== KUTIPAN SUMBER ==

Kedua, ada benarnya pendapat bahwa mereka terlalu agresif dengan membuka terlalu banyak gerai tiap tahunnya (2010 – 2014). Padahal, pertumbuhan imbal hasil (revenue generation) per gerainya tidak sebanding dengan pertumbuhan jumlah gerainya (total outlet growth), dimana imbal hasilnya hanya tumbuh rata-rata 0,07% sementara jumlah gerainya tumbuh rata-rata 0,53% sejak 2010 (lihat Tabel 4 & 5).

===
== DATA MENTAH ==

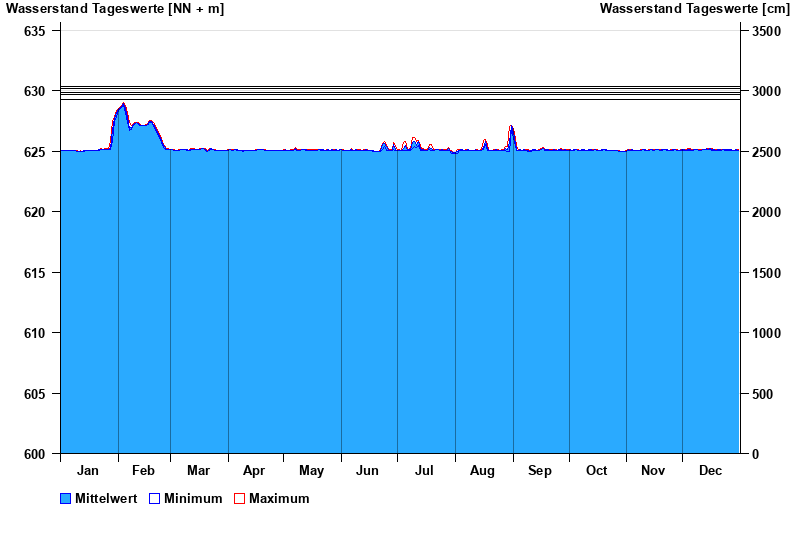
Task: Click the Jul month label
Action: point(425,471)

===

> **TUJUAN**:
Menurut kutipan sumber tentang pembukaan gerai, berapa rata-rata pertumbuhan jumlah gerai sejak 2010?

> **JAWABAN LATIHAN**:
Rata-rata 0,53%.